===== EXERCISE MATERIALS

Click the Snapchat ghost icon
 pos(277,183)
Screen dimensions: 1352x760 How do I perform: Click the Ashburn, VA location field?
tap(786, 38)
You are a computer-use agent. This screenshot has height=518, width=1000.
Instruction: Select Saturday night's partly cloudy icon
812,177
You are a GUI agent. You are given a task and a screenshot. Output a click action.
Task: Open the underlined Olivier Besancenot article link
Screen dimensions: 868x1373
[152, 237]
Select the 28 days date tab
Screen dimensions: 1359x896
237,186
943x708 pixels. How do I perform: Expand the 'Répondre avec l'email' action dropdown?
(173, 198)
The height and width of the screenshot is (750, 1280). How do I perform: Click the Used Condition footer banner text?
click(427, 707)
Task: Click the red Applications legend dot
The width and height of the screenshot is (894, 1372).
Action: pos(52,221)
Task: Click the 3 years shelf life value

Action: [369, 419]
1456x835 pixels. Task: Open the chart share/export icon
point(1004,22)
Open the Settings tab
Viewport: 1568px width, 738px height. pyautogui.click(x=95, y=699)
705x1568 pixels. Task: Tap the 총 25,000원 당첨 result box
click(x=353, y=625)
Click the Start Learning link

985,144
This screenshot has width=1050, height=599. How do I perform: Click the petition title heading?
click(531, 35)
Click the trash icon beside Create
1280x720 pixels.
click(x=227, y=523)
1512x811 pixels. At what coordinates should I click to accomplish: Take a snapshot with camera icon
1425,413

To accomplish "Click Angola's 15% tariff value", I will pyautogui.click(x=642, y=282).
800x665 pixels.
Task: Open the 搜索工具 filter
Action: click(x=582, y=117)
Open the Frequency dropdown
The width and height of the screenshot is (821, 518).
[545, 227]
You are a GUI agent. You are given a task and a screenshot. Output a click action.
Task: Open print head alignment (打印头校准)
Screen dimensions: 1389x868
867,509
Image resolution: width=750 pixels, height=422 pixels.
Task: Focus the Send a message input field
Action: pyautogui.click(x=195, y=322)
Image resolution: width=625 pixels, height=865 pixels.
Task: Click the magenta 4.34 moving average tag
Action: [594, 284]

==========

Each entry needs to be written out again, exactly as given.

▶ RESULT:
Click the Snapchat ghost icon
 pos(277,183)
Screen dimensions: 1352x760 How do I perform: Click the Ashburn, VA location field?
tap(786, 38)
You are a computer-use agent. This screenshot has height=518, width=1000.
Instruction: Select Saturday night's partly cloudy icon
812,177
You are a GUI agent. You are given a task and a screenshot. Output a click action.
Task: Open the underlined Olivier Besancenot article link
Screen dimensions: 868x1373
[152, 237]
Select the 28 days date tab
Screen dimensions: 1359x896
237,186
943x708 pixels. How do I perform: Expand the 'Répondre avec l'email' action dropdown?
(173, 198)
The height and width of the screenshot is (750, 1280). How do I perform: Click the Used Condition footer banner text?
click(427, 707)
Task: Click the red Applications legend dot
The width and height of the screenshot is (894, 1372).
Action: pos(52,221)
Task: Click the 3 years shelf life value

Action: [369, 419]
1456x835 pixels. Task: Open the chart share/export icon
point(1004,22)
Open the Settings tab
Viewport: 1568px width, 738px height. pyautogui.click(x=95, y=699)
705x1568 pixels. Task: Tap the 총 25,000원 당첨 result box
click(x=353, y=625)
Click the Start Learning link

985,144
This screenshot has width=1050, height=599. How do I perform: Click the petition title heading?
click(531, 35)
Click the trash icon beside Create
1280x720 pixels.
click(x=227, y=523)
1512x811 pixels. At what coordinates should I click to accomplish: Take a snapshot with camera icon
1425,413

To accomplish "Click Angola's 15% tariff value", I will pyautogui.click(x=642, y=282).
800x665 pixels.
Task: Open the 搜索工具 filter
Action: click(x=582, y=117)
Open the Frequency dropdown
The width and height of the screenshot is (821, 518).
[545, 227]
You are a GUI agent. You are given a task and a screenshot. Output a click action.
Task: Open print head alignment (打印头校准)
Screen dimensions: 1389x868
867,509
Image resolution: width=750 pixels, height=422 pixels.
Task: Focus the Send a message input field
Action: pyautogui.click(x=195, y=322)
Image resolution: width=625 pixels, height=865 pixels.
Task: Click the magenta 4.34 moving average tag
Action: [594, 284]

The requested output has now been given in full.